Lastly, its potential for neuroprotection is worth noting, as a study published in 2005 showed that this cannabinoid slowed the progression of amyotrophic lateral sclerosis in an experiment with laboratory mice⁷.
Potential uses of CBN
On this basis, CBN could be useful in both cosmetics and medicine, but more studies are needed to confirm this.
CBN can be used in a number of ways, including:
- CBN Oil: CBN oil can be taken orally, sublingually, in capsules (uses not permitted in Europe), or applied topically.
- CBN flowers and CBN resin: some users smoke or vape them (this is also not allowed in Europe).
- Vaping using vape devices or e-liquids; CBN can also be vaped using specific devices and liquids containing CBN.
However, if you would like to try it, there are two things to bear in mind. Not all forms of consumption are legal in all countries, and CBN is still in the research phase. Further studies are needed to determine how safe and effective it is.
As a final note, it’s worth remembering that in Europe, the consumption of cannabinoids by means other than topical application or inhalation using vape devices and e-liquids is not permitted. Consequently, users who consume this cannabinoid by various administration methods would be misusing it.
We also remind you that CBN products aren’t intended for the diagnosis, treatment, or curing of any disease. We recommend that you consult a doctor on a case-by-case basis, and follow the recommendations given to you by your medical specialist.
References on “What is CBN or Cannabinol? Effects, uses, and benefits”

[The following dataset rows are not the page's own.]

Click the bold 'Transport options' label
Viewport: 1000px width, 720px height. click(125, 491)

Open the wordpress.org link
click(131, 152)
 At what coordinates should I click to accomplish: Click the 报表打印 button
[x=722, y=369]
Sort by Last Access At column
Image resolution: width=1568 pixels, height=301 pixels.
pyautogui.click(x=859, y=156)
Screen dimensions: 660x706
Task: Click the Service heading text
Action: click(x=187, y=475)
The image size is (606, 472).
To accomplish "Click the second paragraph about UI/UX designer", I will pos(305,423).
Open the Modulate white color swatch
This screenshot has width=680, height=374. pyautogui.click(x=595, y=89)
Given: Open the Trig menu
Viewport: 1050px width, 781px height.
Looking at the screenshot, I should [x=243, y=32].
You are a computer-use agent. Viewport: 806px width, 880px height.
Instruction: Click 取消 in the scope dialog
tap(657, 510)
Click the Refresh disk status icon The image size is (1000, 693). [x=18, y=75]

- Grotenhermen, F. (2006). Los cannabinoides y el sistema endocannabinoide. Cannabinoids, 1(1), 10-14.
- Kim, H. Y., Ahn, S. H., Yang, I. J., Park, S. Y., & Kim, K. (2020). Effect of Hataedock treatment on epidermal structure maintenance through intervention in the endocannabinoid system. Evidence-Based Complementary and Alternative Medicine, 2020.
- Mahadevan, A., Siegel, C., Martin, B. R., Abood, M. E., Beletskaya, I., & Razdan, R. K. (2000). Novel cannabinol probes for CB1 and CB2 cannabinoid receptors. Journal of medicinal chemistry, 43(20), 3778-3785.
- Farrimond, J. A., Whalley, B. J., & Williams, C. M. (2012). Cannabinol and cannabidiol exert opposing effects on rat feeding patterns. Psychopharmacology, 223, 117-129.
- Wilkinson, J. D., & Williamson, E. M. (2007). Cannabinoids inhibit human keratinocyte proliferation through a non-CB1/CB2 mechanism and have a potential therapeutic value in the treatment of psoriasis. Journal of dermatological science, 45(2), 87-92.
- Appendino, G., Gibbons, S., Giana, A., Pagani, A., Grassi, G., Stavri, M., … & Rahman, M. M. (2008). Antibacterial cannabinoids from Cannabis sativa: a structure− activity study. Journal of natural products, 71(8), 1427-1430.
- Weydt, P., Hong, S., Witting, A., Möller, T., Stella, N., & Kliot, M. (2005). Cannabinol delays symptom onset in SOD1 (G93A) transgenic mice without affecting survival. Amyotrophic Lateral Sclerosis, 6(3), 182-184.